I'm making it out of parts I have.

I have a pair of 5" hydraulic cylinders and a rotary flow divider that should allow the cylinders to pull 50 tons combined. These will pull on two 1-1/2"-4 acme threaded rods, with the ram attached to the nuts. The screws will be spun to rapid travel the ram up and down, and then the cylinders will pull the entire assembly down the rest of the way. The only thing holding ram alignment is these screws in the bushings they rotate and slide in.


The reason to build it like this is that it's easy to make and allows for good positioning accuracy with simple components, and will be less heavy than it would otherwise be.

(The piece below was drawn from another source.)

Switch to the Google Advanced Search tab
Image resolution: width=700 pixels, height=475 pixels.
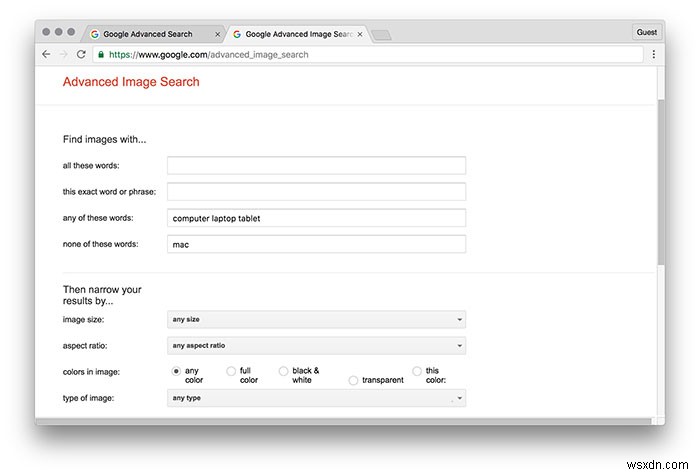coord(148,33)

Is 800 RPM too much for these screws? It will be periodically lubricated but will have two steel nuts per screw to handle the load.
 
Just for reference, I recently finished building a machine that utilized a 3/4"x 6 hi-lead acme screw that turns 700 RPM, and that combination worked. Your screw diameter is huge and you're using two nuts so I would guess you would be fine. Anything over 700 RPM on the unit I built and things start to get scary, but the screw is almost 7 feet long.

Stuart
 
You're dealing with a critical rotating shaft speed issue, and there's calculators for that (bless the Internet):

critical speed calculator

Using some simple values (1.13" for minor diameter, 30" free length, safety factor 2, "Fixed/Free" shaft support), I got a critical speed of ~750, which indicates your 800 is probably fine.

This is not engineering advice, if the shaft decides to bend and kill everyone in a 20ft radius it's not my fault...
 
You're dealing with a critical rotating shaft speed issue, and there's calculators for that (bless the Internet):

critical speed calculator

Using some simple values (1.13" for minor diameter, 30" free length, safety factor 2, "Fixed/Free" shaft support), I got a critical speed of ~750, which indicates your 800 is probably fine.

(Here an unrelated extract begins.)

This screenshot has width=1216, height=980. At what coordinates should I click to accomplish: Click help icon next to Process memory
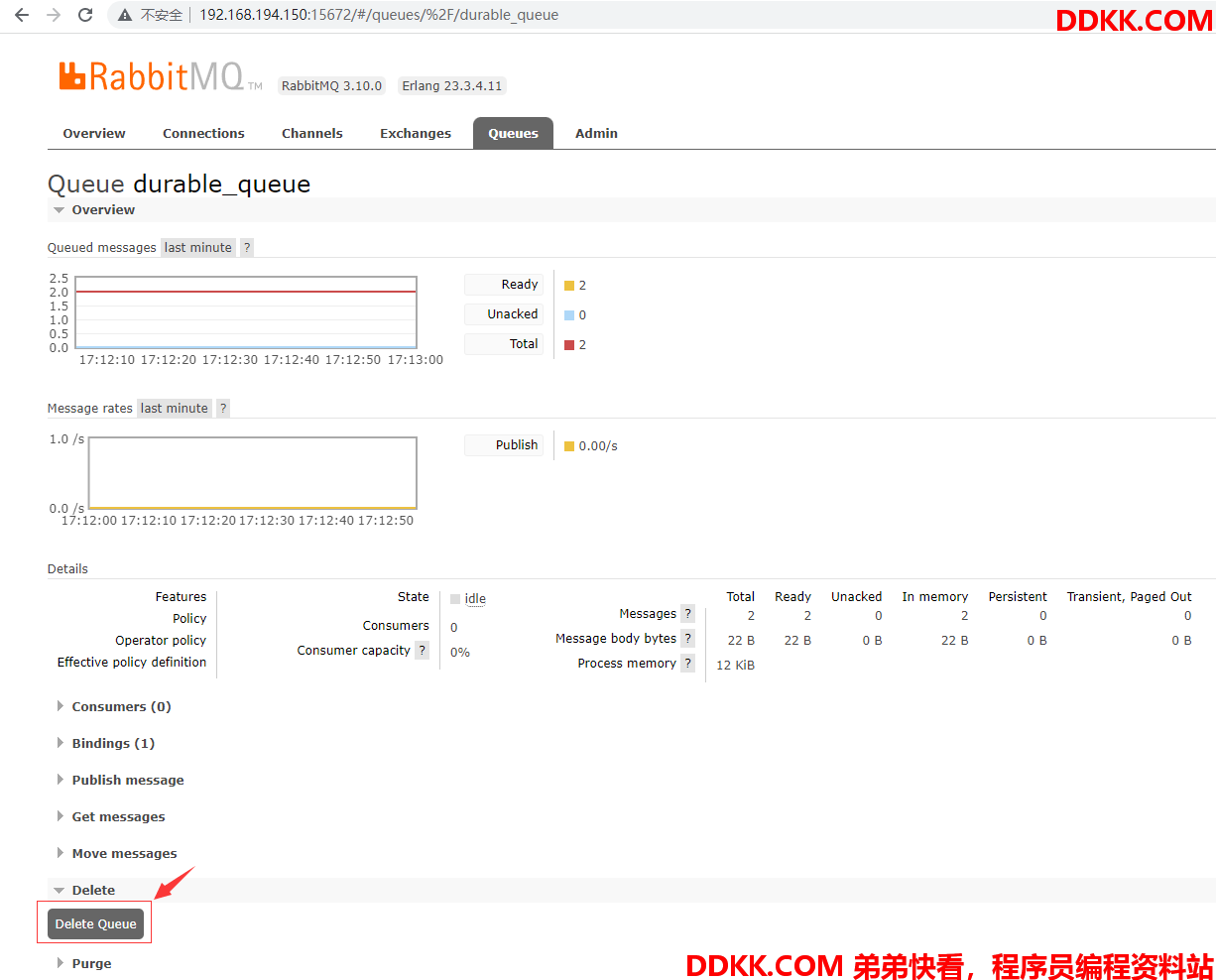click(x=688, y=664)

This is not engineering advice, if the shaft decides to bend and kill everyone in a 20ft radius it's not my fault...

Honestly I wasn't worried about critical speed so much as the speed of the steel nut riding on the steel thread. That critical speed is surprisingly low though.
 
Honestly I wasn't worried about critical speed so much as the speed of the steel nut riding on the steel thread. That critical speed is surprisingly low though.

I can't vouch for the accuracy of the calculator, I use them for reference, not gospel. But I did throw a "2" safety factor in, so presumably it's closer to 1500 actual critical speed.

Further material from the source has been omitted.